Washington: Lung disease and air pollution have long been associated with one another. A recent study has identified one biological mechanism that may be responsible for that connection; this finding may offer fresh information on how to cure or prevent diseases caused by exposure to pollution.
“We know that diseases, especially lung diseases, can result from air pollution exposure. What we don’t know are the mechanisms by which that occurs,” said Edward Crandall, PhD, MD, professor of pathology, member of the Hastings Center for Pulmonary Research and director of the Will Rogers Institute Pulmonary Research Center at the Keck School of Medicine of USC.
In their research, Crandall and his team discovered a key step along the path between air pollution exposure and disease. Exposure to ambient nanoparticles, or very small pollutants in the air, limits the ability of cells to defend themselves against other potential harms. The findings were published in the journal Autophagy Reports.
Crandall, the study’s senior author, and his colleagues studied a cellular defense process known as autophagy, which cells use to destroy damaged or abnormal internal materials. For the first time, the researchers found that, when exposed to nanoparticles, autophagy activity in cells seems to reach an upper threshold.
“The implication of these studies is that autophagy is a defense mechanism that has an upper limit, beyond which it can’t defend the cell any further,” Crandall said.
An upper threshold
The researchers conducted a series of tests using lung adenocarcinoma cells. They first exposed the cells to nanoparticles, then to rapamycin (a chemical known to stimulate autophagy), then to both nanoparticles and rapamycin. In every case, autophagy activity reached the same upper threshold and did not increase further.
Consequently, cells may lack the ability to further boost autophagy to defend against other dangers, such as smoke inhalation or a viral or bacterial infection. This may help explain why air pollution increases a person’s risk for a number of acute and chronic lung diseases, including lung cancer, interstitial pulmonary fibrosis, and chronic obstructive pulmonary disease.
As part of the research, Crandall and his team also developed a new method of studying autophagy, which can support future studies on the subject. They used a combination of fluorescent dyes and a powerful imaging method, known as confocal microscopy, to document the amount of autophagy taking place inside individual cells.

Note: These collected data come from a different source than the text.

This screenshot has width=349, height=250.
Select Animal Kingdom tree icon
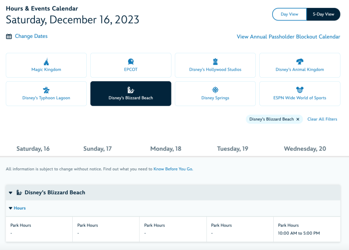click(300, 62)
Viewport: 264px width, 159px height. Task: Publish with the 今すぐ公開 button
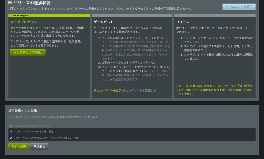[x=19, y=146]

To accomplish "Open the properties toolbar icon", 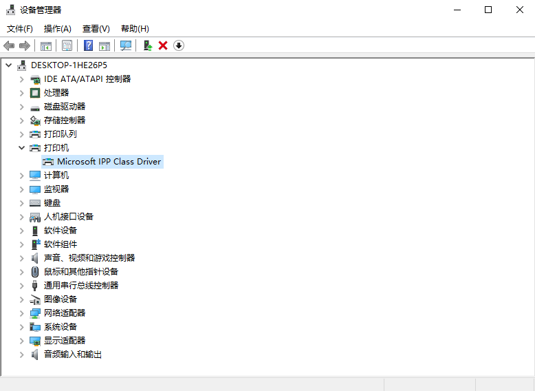I will tap(67, 45).
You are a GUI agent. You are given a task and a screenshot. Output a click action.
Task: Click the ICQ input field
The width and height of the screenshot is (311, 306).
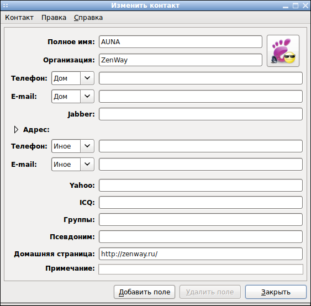(x=201, y=203)
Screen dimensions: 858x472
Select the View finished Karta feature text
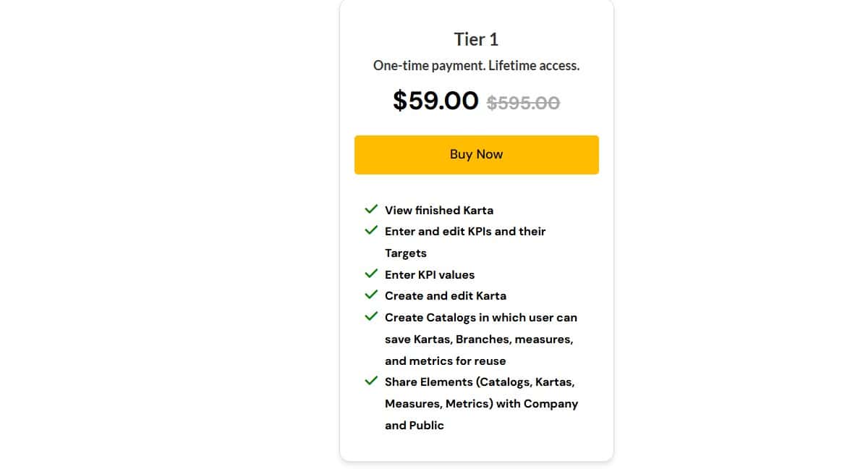point(438,210)
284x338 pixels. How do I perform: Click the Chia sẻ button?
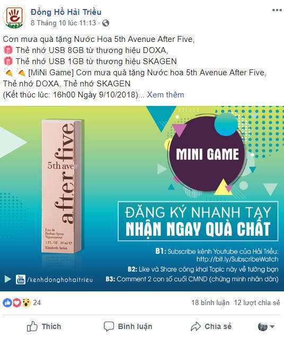coord(211,326)
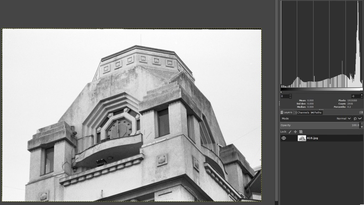
Task: Increment the histogram high range value
Action: click(x=362, y=95)
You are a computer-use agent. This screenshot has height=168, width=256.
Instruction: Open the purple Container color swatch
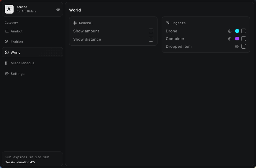click(x=237, y=39)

“What’s special is that we can now measure the autophagic activity of single living cells in real time. It’s a novel method for studying autophagy,” said Arnold Sipos, MD, PhD, assistant professor of research pathology at the Keck School of Medicine and the study’s first author.
More research on autophagy
The new findings can help support ongoing research on autophagy, including for cancer treatment. While autophagy is a boon for healthy cells, it makes cancer cells harder to destroy. Developing methods to raise or lower autophagy in cells could be a key way to protect against and treat disease.
“The more we know about the mechanisms by which diseases occur, the more opportunity we have to find places in the pathway where we can intervene and prevent or treat the disease,” Crandall said.
Next, Crandall, Sipos and their colleagues will conduct further research to test whether adding nanoparticles to a cell directly increases its vulnerability to other threats, such as an infection. They plan to study the link in both healthy cells and cancer cells.